Tenía que llover, no podía ser de otra forma. Tenía que llover, pero en este día de Navidad la lluvia tenía otro color y otro sabor. El color oscuro de la tristeza y el sabor amargo de las lágrimas que se le escapaban al sol y que las perfumaban las nubes hasta resbalar sobre nuestras mejillas, o sobre nuestra alma que a veces son más sinceras. Un sol, por cierto, que se había escondido entre las cortinas de la niebla para que nadie lo viera llorar, para que nadie nos diéramos cuenta que no brillaba porque estaba de despedida, acurrucado al otro lado del viento en una mañana de invierno en la que ya no podían jugar a enredar el pelo blanco con el pañuelo azul de la dama del campo.
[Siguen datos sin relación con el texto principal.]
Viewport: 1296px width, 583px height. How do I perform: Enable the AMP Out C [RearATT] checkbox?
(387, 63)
Se había ido sin decirles nada, a escondidas, con la modestia de los imprescindibles, con la tranquilidad de los tranquilos, pero con el dolor punzante de los que nos quedamos para ver su despedida.
Hasta las campanas de la Iglesia sonaban a lamento, su tañir era de pena, de sobresalto, porque en siglos de historia nunca se han acostumbrado a decir adios a los que siempre dicen hasta luego. Y todos esto sentimientos se podían tocar en un silencio que no era de Gloria, sino de impotencia y de desesperación, un silencio que siempre grita cuando sabe que las palabras no dicen nada.
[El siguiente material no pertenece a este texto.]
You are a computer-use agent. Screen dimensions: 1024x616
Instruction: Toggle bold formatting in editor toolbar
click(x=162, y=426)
Algunos dejamos vagar el pensamiento para encontrarnos de frente con una mujer que a primera vista parecía pequeña y delgada pero cuando sobrepasabas el físico te encontrabas con un mar gigante de ternura, que a veces desencadenaba una marejada de cariño con cientos de las que lo empujaban hasta las playas de cualquiera que quisiera mojarse los pies en su orilla. Su arte consistía en convertir en alegría las primeras señales de tristeza y que había hecho de la preocupación su penitencia. La ternura se le desbordaba por los pliegues de su vestido y por las arrugas de su piel, incontenibles, desbocadas, con esa generosidad que sólo ofrecen los que tiene todo, aunque siempre lo echen en falta. Se conformaba con cualquier cosa y en su vida María era una Victoria en la cruz y una pequeña flor de los Majanos la agradecía como si fuera un recuerdo de la Virgen de Begoña o un tesoro de almidón.
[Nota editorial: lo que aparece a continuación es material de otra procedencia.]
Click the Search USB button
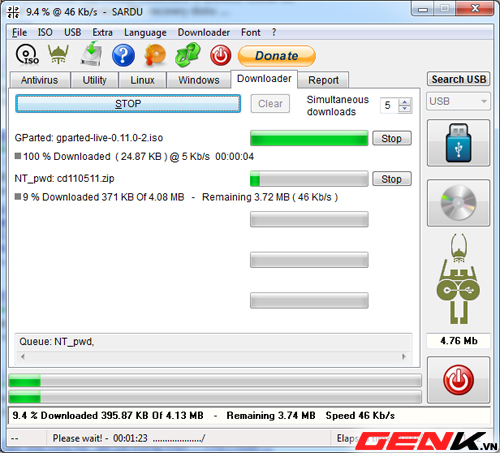This screenshot has height=453, width=500. [459, 79]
Caundo llegamos al Camposanto, estaba seguro que tú ya no estabas allí. Veía tu cuerpo escondido al sol de san Miguel, con un cordero en el regazo y esa manera tan tuya de esconder ese rebelde mechón de pelo blanco debajo del pañuelo azul. Y desde allí con tu socarronería habitual, seguro que pensaste, "rediós bendito, de donde sale tanta gente... están tontos o qué? Por cierto Vitoria que si algún día te cansas de darle conversación al santo y se te ocurre ir al cielo, ya sabes, no toques el timbre, entra sin llamar que eres de confianza. Y te lo dice alguien que sabe que tu cariño creaba adicción. Ahora todos trataremos de superar la ausencia de la mejor manera posible (ánimo Federico), pero también todos debemos estar seguros de que esto no es una derrota, es una "Victoria". Que no se os olvide. A tus pies señora. Besos.